# SELECTED TEXT
Under the Natural Gas Act, FERC has authority to regulate natural gas companies that provide natural gas pipeline transportation services in interstate commerce. Its authority to regulate those services includes the rates charged for the services, terms and conditions of service, certification and construction of new facilities, the extension or abandonment of services and facilities, the maintenance of accounts and records, the acquisition and disposition of facilities, the initiation and discontinuation of services, and various other matters. Natural gas companies may not charge rates that have not been determined to be just and reasonable by FERC. In addition, FERC prohibits natural gas companies from unduly preferring or unreasonably discriminating against any person with respect to pipeline rates or terms and conditions of service.

On September 29, 2006, Transwestern filed revised tariff sheets under section 4(e) of the Natural Gas Act (“NGA”) proposing a general rate increase to be effective on November 1, 2006. On March 9, 2007, Transwestern filed with the FERC its Stipulation and Agreement of Settlement (“Stipulation and Agreement”) which provides for (i) revised base tariff rates, (ii) the amortization of certain costs, including the Enron Cash Balance Plan, regulatory commission expense, post retirement benefits, the accumulated reserve adjustment regulatory asset, deferred income taxes, and certain non-PCB environmental costs, and (iii) a depreciation rate of 1.20 percent for all transmission plant facilities. On April 27, 2007, the FERC approved the Stipulation and Agreement with an effective date of April 1, 2007. Transwestern’s tariff rates and fuel charges are now final until October 2011, the time stipulated in the settlement for the commencement of a new rate case.

The rates, terms and conditions of service provided by natural gas companies are required to be on file with FERC in FERC-approved tariffs. Pursuant to FERC’s jurisdiction over rates, existing rates may be challenged by complaint and proposed rate increases may be challenged by protest. We cannot assure you that FERC will continue to pursue its approach of pro-competitive policies as it considers matters such as pipeline rates and rules and policies that may affect rights of access to natural gas transportation capacity, transportation and storage facilities. Any successful complaint or protest against Transwestern’s FERC-approved rates could have a prospective impact on our revenues associated with providing transmission services on Transwestern’s pipelines.

# TASK 1
Print the passage on FERC's regulation of natural gas companies word for word, starting at "Under the Natural" and ending at "conditions of service.".

# TASK INPUT
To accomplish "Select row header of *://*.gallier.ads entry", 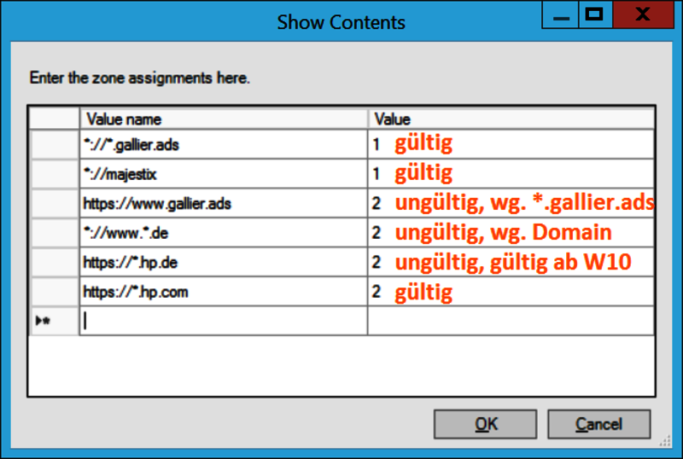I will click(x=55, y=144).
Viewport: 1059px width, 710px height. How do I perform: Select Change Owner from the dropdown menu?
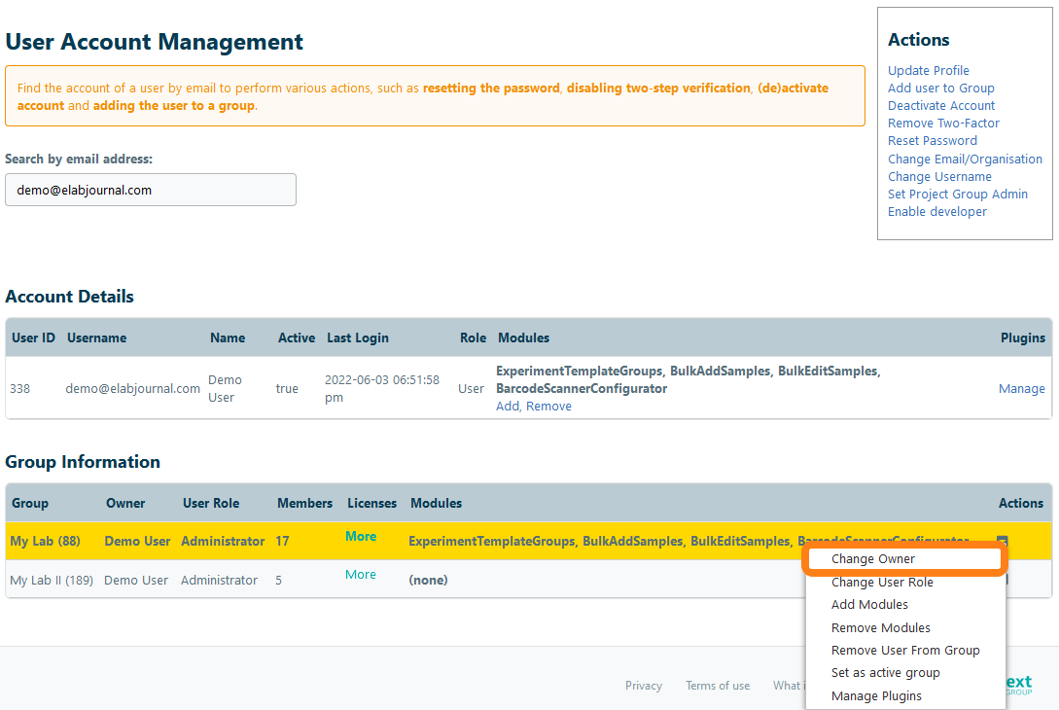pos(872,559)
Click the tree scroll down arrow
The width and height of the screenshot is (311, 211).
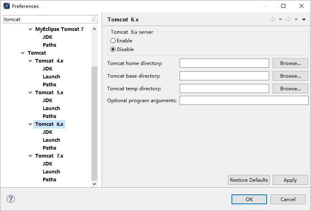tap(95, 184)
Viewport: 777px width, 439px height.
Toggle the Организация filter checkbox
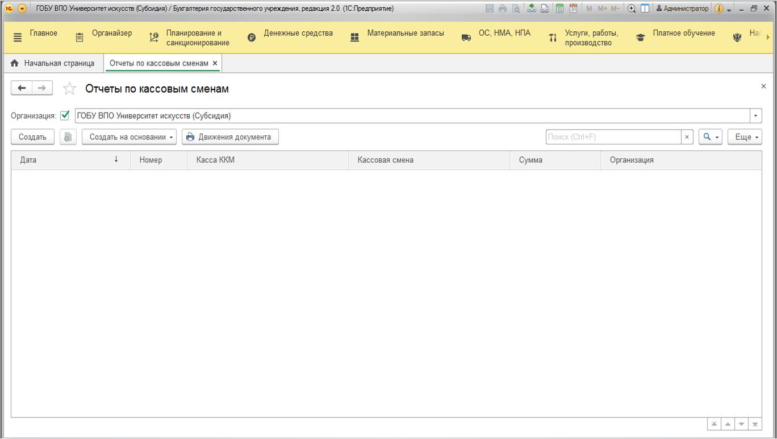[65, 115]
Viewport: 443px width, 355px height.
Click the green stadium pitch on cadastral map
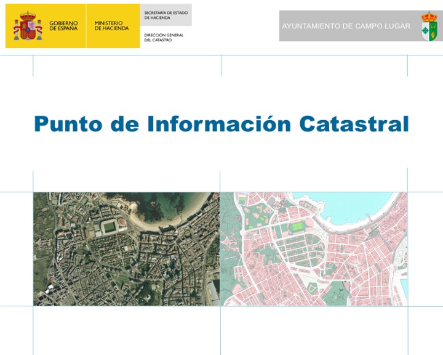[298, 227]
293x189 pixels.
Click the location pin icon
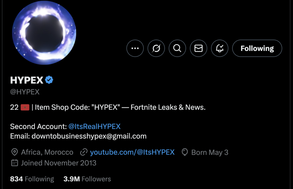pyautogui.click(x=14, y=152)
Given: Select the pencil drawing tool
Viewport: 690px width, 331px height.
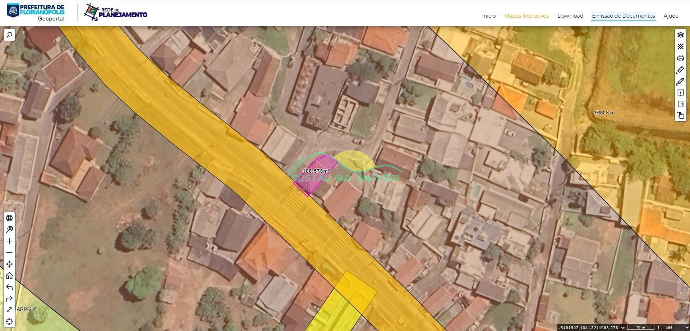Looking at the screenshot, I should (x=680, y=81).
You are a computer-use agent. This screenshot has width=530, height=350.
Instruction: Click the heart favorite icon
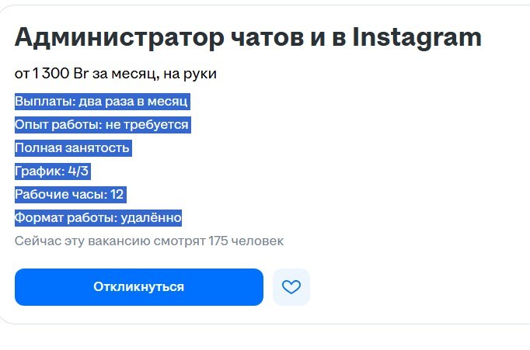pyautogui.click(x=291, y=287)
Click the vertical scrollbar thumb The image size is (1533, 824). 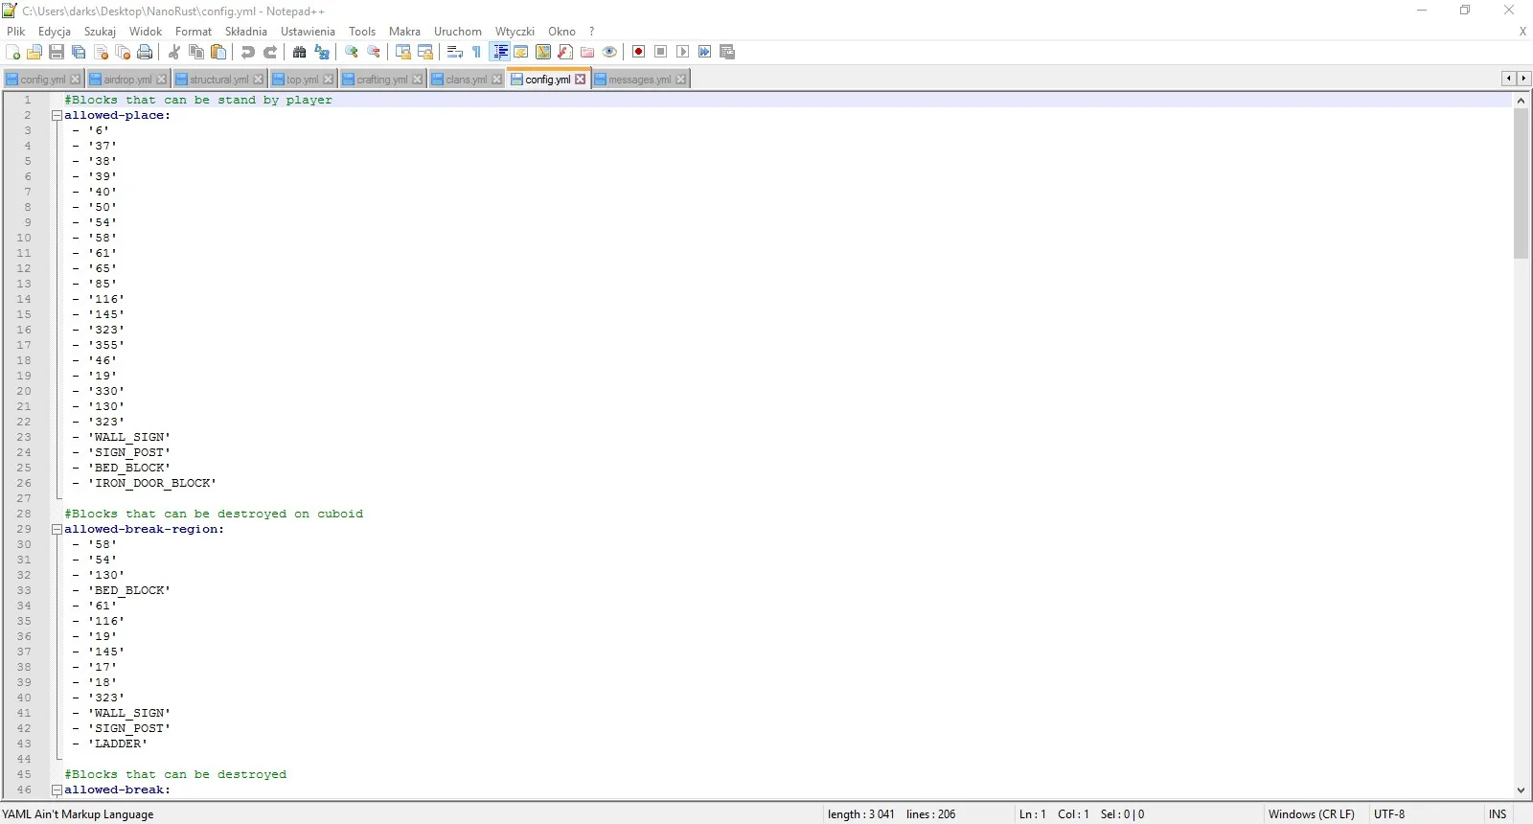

==

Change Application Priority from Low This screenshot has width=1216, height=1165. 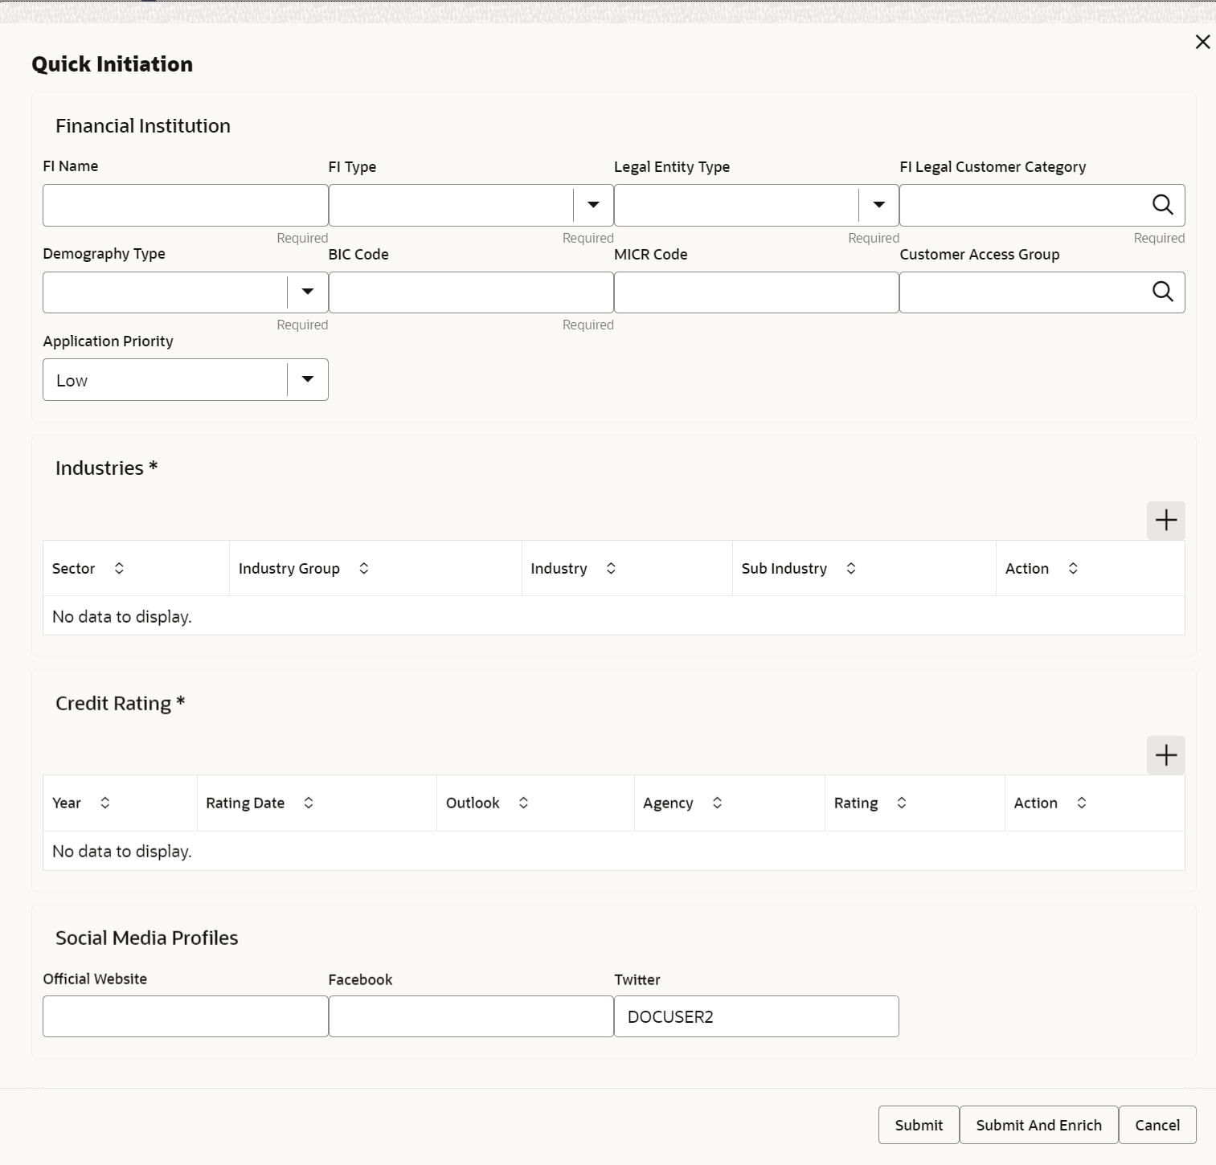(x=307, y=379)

# TASK 2
In the records, switch "Viewport" to "Browser window" in the lines starting at the one containing "Viewport: 1059px width, 710px" and ending at the one containing "Click the vertical", changing nothing else. Give back only those lines, with the pictures left out.

# OUTPUT 1
Under the Natural Gas Act, FERC has authority to regulate natural gas companies that provide natural gas pipeline transportation services in interstate commerce. Its authority to regulate those services includes the rates charged for the services, terms and conditions of service, certification and construction of new facilities, the extension or abandonment of services and facilities, the maintenance of accounts and records, the acquisition and disposition of facilities, the initiation and discontinuation of services, and various other matters. Natural gas companies may not charge rates that have not been determined to be just and reasonable by FERC. In addition, FERC prohibits natural gas companies from unduly preferring or unreasonably discriminating against any person with respect to pipeline rates or terms and conditions of service.

# OUTPUT 2
Browser window: 1059px width, 710px height. How do I perform: Select Change Owner from the dropdown menu?
pos(872,559)
Click the tree scroll down arrow
The width and height of the screenshot is (311, 211).
tap(95, 184)
Browser window: 777px width, 439px height.
Toggle the Организация filter checkbox
[65, 115]
Browser window: 443px width, 355px height.
Click the green stadium pitch on cadastral map
[298, 227]
293x189 pixels.
Click the location pin icon
pyautogui.click(x=14, y=152)
Given: Select the pencil drawing tool
Browser window: 690px width, 331px height.
Looking at the screenshot, I should (x=680, y=81).
You are a computer-use agent. This screenshot has width=530, height=350.
Instruction: Click the heart favorite icon
pyautogui.click(x=291, y=287)
Click the vertical scrollbar thumb The image size is (1533, 824). 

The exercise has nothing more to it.